• What is being asked
Rewrite the lines of the listing, requests included, beginning at the line that contains "Where should I" and stopping after the line that contains "the Visual C#". Multiply every coordinate in the answers by 1.35 and round each result to a whole number, with halves rounded up, leaving all other numbers unchanged.

• Supplied material
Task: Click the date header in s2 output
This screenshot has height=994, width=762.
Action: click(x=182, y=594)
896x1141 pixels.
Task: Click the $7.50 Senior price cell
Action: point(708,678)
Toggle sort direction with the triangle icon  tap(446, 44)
==
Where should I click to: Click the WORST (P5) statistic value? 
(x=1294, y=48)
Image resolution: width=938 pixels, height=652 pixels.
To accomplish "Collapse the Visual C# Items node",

• Solved problem
Where should I click to: Click the WORST (P5) statistic value? 
(x=1747, y=65)
Image resolution: width=938 pixels, height=652 pixels.
To accomplish "Collapse the Visual C# Items node",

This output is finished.